I am glad you are now coming forward with actual facts, Mike.
Then we can hopefully find out what the facts are, and probably agree on something.
I have previously done discussion with people were we were intially 
in violent diagreement, but along the road I got a little wiser and probably
my opponent also got a little wiser, and we found some workable solutions. 
That is why I keep responding to almost all of pour posts in a technical
tone, and I hope you could do the same, for the benefit of the glibc project.

I have as you may know been involved with glibc i18n for many years,
and I designed and speced many of the i18n enhancements over POSIX/C,
and also provided lots of data for that purpose to the glibc project.
If I am not corrected with my futurisic ideas, I will probably continue infinitely
on this path - till now it has led us much of the way to where we are now.

Most of these countries I have already mentioned in previous posts.
For Greenland, yes, it is part of the Kingdom of Denmark, but not part
of the State of Denmark.
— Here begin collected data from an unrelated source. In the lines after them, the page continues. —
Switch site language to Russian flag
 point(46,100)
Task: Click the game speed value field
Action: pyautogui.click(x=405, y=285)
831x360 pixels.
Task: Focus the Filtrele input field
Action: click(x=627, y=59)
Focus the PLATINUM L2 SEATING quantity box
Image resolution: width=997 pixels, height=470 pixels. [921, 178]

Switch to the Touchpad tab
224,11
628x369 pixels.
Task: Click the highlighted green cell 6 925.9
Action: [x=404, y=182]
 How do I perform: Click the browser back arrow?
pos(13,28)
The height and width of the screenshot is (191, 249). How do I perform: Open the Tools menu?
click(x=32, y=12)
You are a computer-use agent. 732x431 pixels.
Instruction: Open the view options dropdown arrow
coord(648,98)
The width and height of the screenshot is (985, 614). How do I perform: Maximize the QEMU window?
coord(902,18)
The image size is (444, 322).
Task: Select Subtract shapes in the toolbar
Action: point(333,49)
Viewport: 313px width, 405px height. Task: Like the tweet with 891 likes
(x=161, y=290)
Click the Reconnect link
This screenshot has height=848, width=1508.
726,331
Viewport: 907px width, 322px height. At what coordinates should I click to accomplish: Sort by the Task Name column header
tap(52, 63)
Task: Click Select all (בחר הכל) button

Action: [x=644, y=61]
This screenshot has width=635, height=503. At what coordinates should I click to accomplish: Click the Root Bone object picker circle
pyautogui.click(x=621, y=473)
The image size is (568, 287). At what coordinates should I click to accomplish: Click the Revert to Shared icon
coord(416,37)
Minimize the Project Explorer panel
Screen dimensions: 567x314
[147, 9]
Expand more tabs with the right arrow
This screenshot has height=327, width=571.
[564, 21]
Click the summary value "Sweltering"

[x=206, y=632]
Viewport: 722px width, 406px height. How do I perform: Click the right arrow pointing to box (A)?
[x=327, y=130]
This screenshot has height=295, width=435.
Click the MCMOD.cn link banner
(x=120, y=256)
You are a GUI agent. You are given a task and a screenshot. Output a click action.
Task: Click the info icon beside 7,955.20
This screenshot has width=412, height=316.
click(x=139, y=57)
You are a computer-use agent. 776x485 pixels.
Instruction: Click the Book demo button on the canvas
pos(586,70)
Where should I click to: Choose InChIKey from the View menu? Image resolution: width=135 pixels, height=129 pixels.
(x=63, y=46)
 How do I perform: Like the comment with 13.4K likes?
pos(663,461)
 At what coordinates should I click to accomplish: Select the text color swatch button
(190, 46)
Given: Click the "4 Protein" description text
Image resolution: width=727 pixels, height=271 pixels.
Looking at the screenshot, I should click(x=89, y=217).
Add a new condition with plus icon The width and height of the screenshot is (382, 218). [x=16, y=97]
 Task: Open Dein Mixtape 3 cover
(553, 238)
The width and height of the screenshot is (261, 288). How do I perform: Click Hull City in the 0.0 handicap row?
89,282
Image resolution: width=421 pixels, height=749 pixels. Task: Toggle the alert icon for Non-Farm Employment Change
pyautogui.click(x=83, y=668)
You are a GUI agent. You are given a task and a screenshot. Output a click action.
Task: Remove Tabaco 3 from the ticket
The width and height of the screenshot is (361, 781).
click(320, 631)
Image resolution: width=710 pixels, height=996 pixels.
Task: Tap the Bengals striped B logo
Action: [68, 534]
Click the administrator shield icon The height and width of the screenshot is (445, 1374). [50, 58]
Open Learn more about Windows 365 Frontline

Greenland has its own country code, and
thus its own locales.

I also mentioned in previous posts that narrowing the choice of locales down to
two or three is a big improvement over the current state, even if you cannot 
fully determine a locale for a country. Do you think there is any merit in that
observation, Mike?

My conclusion was then that the only countries that did not benefit 
hugely on the narrow range of plausible locales were the USA, Canada and Russia.
But anyway, having to chose between about a dozen different locales that can be presented 
in one display, is a much nicer option than chosing amongst a long list of all glibc
locales.

> and that's just for the current period of time.  as you highlight, if you
> look back historically, there are other countries that spanned timezones.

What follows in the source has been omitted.